Magua, que sabía muy bien cómo evitar los peligros y la persecución, se adentró en el bosque por una estrecha cañada, en la que pronto encontró los narragansetts que los viajeros habían abandonado días antes. Ahora estaban custodiados por un indio de expresión tan feroz y perversa como la suya. Dejó a Alicia en uno de los caballos e hizo a Cora señal de que montase el otro.
Pese al horror que le inspiraba la presencia de su raptor, Cora se sintió aliviada ante la idea de escapar del sangriento escenario. Subió a la silla y extendió los brazos hacia su hermana, con un gesto de amor y entrega evidente hasta para el propio hurón. Magua colocó, pues, a Alicia en el mismo animal que montaba Cora. Tomó luego las bridas y comenzó la marcha, internándose en el bosque. Percatándose de que no se le hacía caso alguno y de que se le trataba como a un objeto tan exento de valor que ni siquiera merecía la destrucción, David se acomodó en la montura del caballo abandonado y se dispuso a ir tras las hermanas, con toda la rapidez que la dureza del camino le permitiera.
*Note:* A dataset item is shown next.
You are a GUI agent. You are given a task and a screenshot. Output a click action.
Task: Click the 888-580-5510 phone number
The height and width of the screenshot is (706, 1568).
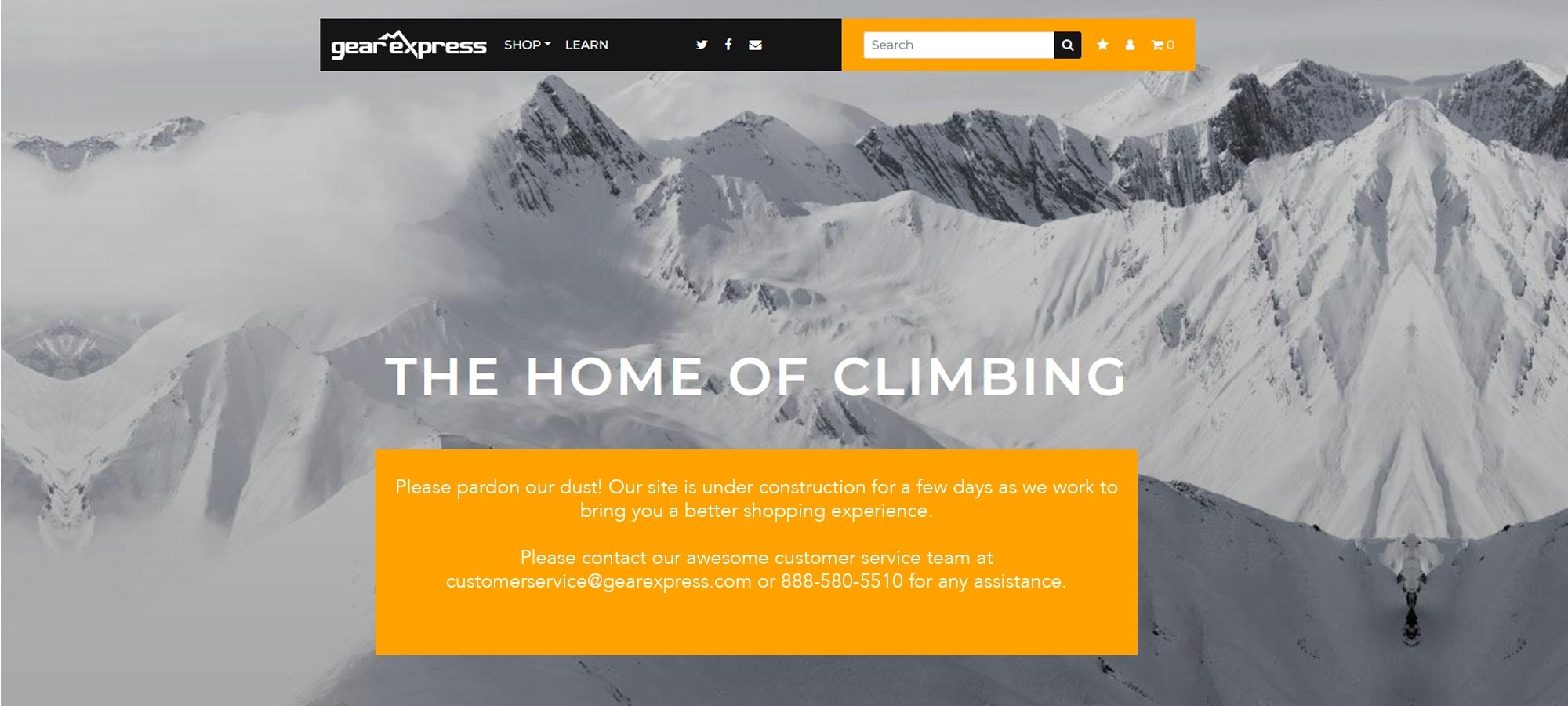click(x=842, y=581)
Pronto empezaron a ascender. El movimiento de la marcha contribuía a restablecer los sentidos de Alicia, y la atención de Cora estaba demasiado dividida entre los cuidados que prestaba a su hermana y los gritos procedentes de la llanura como para fijarse en la dirección que tomaban. Pero, cuando por fin llegaron a la cumbre aplanada y se acercaron a la abrupta vertiente oriental de la montaña, reconoció de inmediato el paraje que el explorador les había mostrado por primera vez. Magua les permitió desmontar. Olvidando su propia situación y movida por la curiosidad que suele acompañar al horror, Cora se acercó al precipicio para contemplar el espantoso espectáculo que se desarrollaba abajo.
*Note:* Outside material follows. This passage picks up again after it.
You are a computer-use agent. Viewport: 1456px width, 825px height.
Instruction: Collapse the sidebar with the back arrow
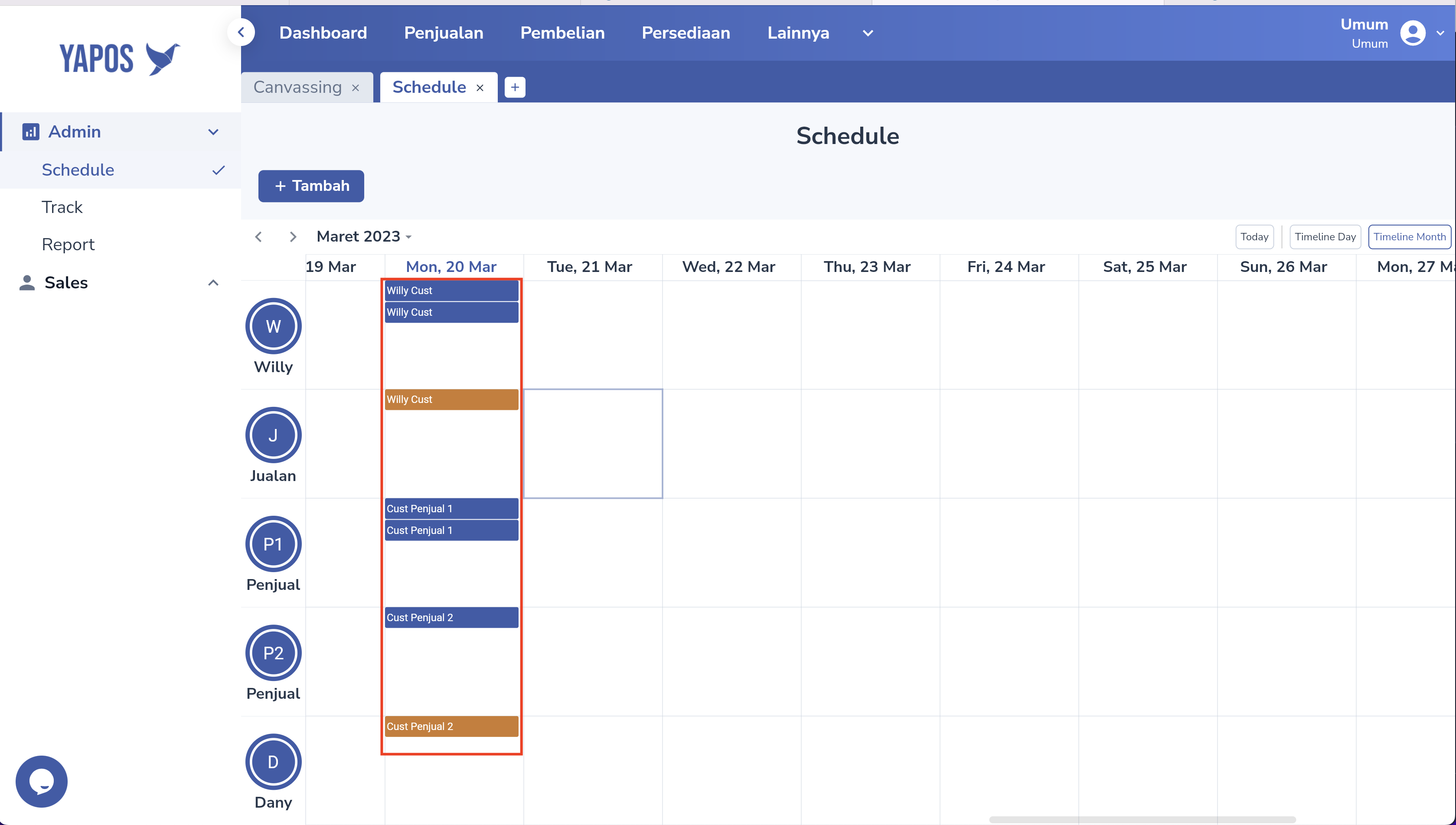tap(241, 32)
La matanza no había terminado. En todas partes había víctimas, que se esforzaban por huir de sus implacables perseguidores, mientras las columnas armadas del rey cristiano permanecían aparte, inmóviles, en una actitud de indiferencia que nunca fue explicada, y que dejó una mancha imborrable en el historial de su jefe. La guadaña de la muerte no se detuvo hasta que la sed de rapiña se hizo más acuciante que la venganza. Los lamentos de los heridos y los gritos de sus asesinos se fueron haciendo menos frecuentes, hasta que finalmente las victimas dejaron de escucharse o sus quejas fueron ahogadas por los escalofriantes alaridos de los salvajes victoriosos.